> [Source excerpt]:
Name of the PDO entry

Comment:

Commet of the PDO entry

Swapping:

Swapping mode of the PDO entry

The user can either add the entry from the CoE Object-Dictionary or manually input it.

Modes

CoE OD:

If the Object-Dictionary is supported by the SubDevice, the user can choose an object from it.

Manual:

The user can manually enter the information of the entry in this mode.

Settings

Index:

Index of the PDO entry (can be entered in hexadecimal or decimal)

Subindex:

Subindex of the PDO entry (hexadecimal)

Datatype:

List of available datatypes

Bit Length:

Length of the PDO entry in bits

CoE Object-Dictionary (loaded only if Object-Dictionary is supported by SubDevice)

General

Name:

Name of the PDO entry

Comment:

Commet of the PDO entry

Swapping:

Swapping mode of the PDO entry

5.3.3.2. FMMU/SM (Expert)

In this tab, the user can see some information about FMMU and SyncManager:

Lists of FMMUs

Available FMMUs comes from the ESI file.

Lists of SyncManagers

Available SyncManagers comes from the ESI file.

5.3.4. Variables

In this tab, the user can see the variables of the SubDevice and if it is allowed he can also add/edit/delete/move variables. Also “Add to watchlist” is possible:

Lists of Variables

Variables comes from the ESI file or will be generated from the configurator.

Buttons

New/Edit/Delete:

Used for changing the list.

> [Exercise set]:
(A) Reproduce the PDO configuration text starting at "If the Object-Dictionary" and ending at "in this mode.", swapping "SubDevice" for "device".
(B) Put the dataset entries, starting at the first entry line and ending at the line containing "coord(482,492)", into a numbered list, omitting blank lines.
The PDO configuration text above has no connection to the entries that follow.

(Dataset items)
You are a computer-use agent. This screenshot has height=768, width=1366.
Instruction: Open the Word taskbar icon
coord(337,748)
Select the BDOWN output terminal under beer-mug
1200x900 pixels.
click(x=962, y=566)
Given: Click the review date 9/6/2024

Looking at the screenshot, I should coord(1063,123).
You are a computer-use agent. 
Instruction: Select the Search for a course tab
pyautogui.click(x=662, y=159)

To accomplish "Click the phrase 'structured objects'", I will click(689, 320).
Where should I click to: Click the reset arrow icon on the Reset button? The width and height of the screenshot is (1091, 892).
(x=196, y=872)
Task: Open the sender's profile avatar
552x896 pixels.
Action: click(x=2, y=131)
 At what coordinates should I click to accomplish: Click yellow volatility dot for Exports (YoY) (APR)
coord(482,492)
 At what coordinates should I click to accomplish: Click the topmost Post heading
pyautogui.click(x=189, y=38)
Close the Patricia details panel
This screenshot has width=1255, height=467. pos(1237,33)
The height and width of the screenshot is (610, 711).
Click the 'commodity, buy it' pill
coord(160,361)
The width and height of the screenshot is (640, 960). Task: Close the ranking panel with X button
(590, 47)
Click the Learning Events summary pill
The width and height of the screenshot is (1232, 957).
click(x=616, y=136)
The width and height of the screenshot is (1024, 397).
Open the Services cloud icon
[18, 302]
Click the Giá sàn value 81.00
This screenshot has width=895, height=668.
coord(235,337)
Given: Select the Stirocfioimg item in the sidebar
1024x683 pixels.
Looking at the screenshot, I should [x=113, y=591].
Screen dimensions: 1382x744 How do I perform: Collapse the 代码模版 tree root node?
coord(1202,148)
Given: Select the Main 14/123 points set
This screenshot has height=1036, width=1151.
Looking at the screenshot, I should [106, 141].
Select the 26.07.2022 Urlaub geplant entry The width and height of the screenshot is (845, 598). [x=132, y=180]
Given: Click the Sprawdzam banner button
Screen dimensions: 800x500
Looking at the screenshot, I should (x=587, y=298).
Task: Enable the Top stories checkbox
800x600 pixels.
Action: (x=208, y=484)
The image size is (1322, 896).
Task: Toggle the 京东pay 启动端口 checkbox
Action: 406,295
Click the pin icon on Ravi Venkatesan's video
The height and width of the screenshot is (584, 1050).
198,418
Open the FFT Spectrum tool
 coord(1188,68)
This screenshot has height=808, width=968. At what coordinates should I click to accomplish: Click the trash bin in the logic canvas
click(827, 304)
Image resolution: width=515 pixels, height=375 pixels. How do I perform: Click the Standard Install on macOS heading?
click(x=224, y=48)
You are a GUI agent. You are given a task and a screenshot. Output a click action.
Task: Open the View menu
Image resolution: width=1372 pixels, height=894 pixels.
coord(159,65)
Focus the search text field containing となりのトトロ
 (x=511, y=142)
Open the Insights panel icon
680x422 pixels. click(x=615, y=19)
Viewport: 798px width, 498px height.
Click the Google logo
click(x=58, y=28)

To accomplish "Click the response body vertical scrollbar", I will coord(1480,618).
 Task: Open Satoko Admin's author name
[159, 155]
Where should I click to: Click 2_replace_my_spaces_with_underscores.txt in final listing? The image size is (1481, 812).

> [Per-task answers]:
(A)
If the Object-Dictionary is supported by the device, the user can choose an object from it.

Manual:

The user can manually enter the information of the entry in this mode.

(B)
1. You are a computer-use agent. This screenshot has height=768, width=1366.
2. Instruction: Open the Word taskbar icon
3. coord(337,748)
4. Select the BDOWN output terminal under beer-mug
5. 1200x900 pixels.
6. click(x=962, y=566)
7. Given: Click the review date 9/6/2024
8. Looking at the screenshot, I should coord(1063,123).
9. You are a computer-use agent. 
10. Instruction: Select the Search for a course tab
11. pyautogui.click(x=662, y=159)
12. To accomplish "Click the phrase 'structured objects'", I will click(689, 320).
13. Where should I click to: Click the reset arrow icon on the Reset button? The width and height of the screenshot is (1091, 892).
14. (x=196, y=872)
15. Task: Open the sender's profile avatar
16. 552x896 pixels.
17. Action: click(x=2, y=131)
18.  At what coordinates should I click to accomplish: Click yellow volatility dot for Exports (YoY) (APR)
19. coord(482,492)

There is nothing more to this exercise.